But this is all too nihilistic. Skyrim stayed fun even after the initial buzz had worn off. My heart continued to leap whenever I was given a distant new quest many miles of cross-country trekking away. I limbered up my quads and calves and fingers, invested heavily in carrots and humous and potions of healing, and set off for an hour or two of adventuring on the open plain. The modern innovation of fast-traveling to already-visited locations did make my life more efficient and gave me more time for recreation, but it also made me long just a little bit for the days when an adventurer had no choice but to slog their own way across the world. If I really cared about the good old days of self-sufficiency and mystery then I could introduce house rules banning fast-travel apart from between major metropolises, but I’m too caught up in the modern gospel of GDP maximization and I don’t have enough romance in my soul.

(source)

Hiking around the world lost another layer of majesty when I realized how quest markers worked. Quest markers are little arrows on your map and compass that show you exactly where you need to go for the next stage of the currently selected adventure. Navigation by skilled, thoughtful orienteering gave way to keeping my eyes glued to my GPS and sprinting in the direction of the next checkpoint. This doesn’t feel like what a real Dragonborn would do. On the other hand, this technological innovation did increase my Q1 quests-per-hour by a little over 4%.

■ What you will do ■
Decide whether each statement below agrees with the Skyrim excerpt, and answer yes or no, quoting the words of the excerpt that settle it. 1. The writer says Skyrim stopped being fun once the initial buzz wore off. 2. Quest markers appear on both the map and the compass. 3. Quest markers raised the writer's Q1 quests-per-hour by about 10%.

■ Given information ■
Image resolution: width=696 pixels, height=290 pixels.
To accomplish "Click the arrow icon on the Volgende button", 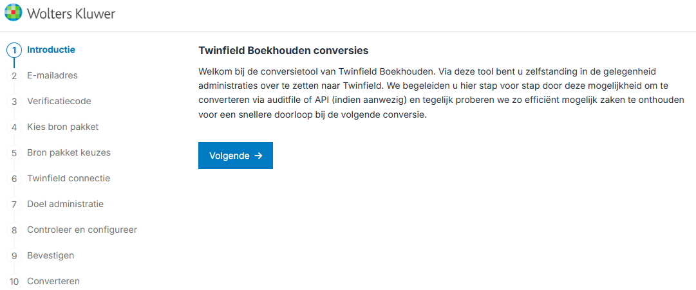I will pyautogui.click(x=258, y=156).
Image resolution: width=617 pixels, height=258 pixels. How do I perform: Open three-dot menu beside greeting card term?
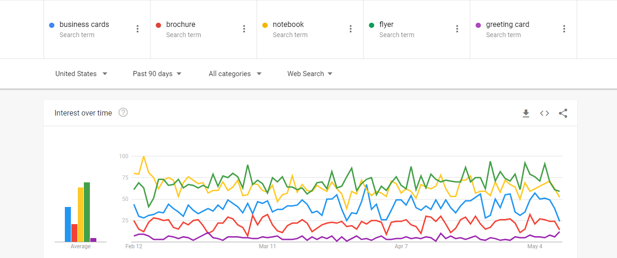[564, 29]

■ Reply ■
1. No: "Skyrim stayed fun even after the initial buzz had worn off."
2. Yes: "little arrows on your map and compass"
3. No: "did increase my Q1 quests-per-hour by a little over 4%"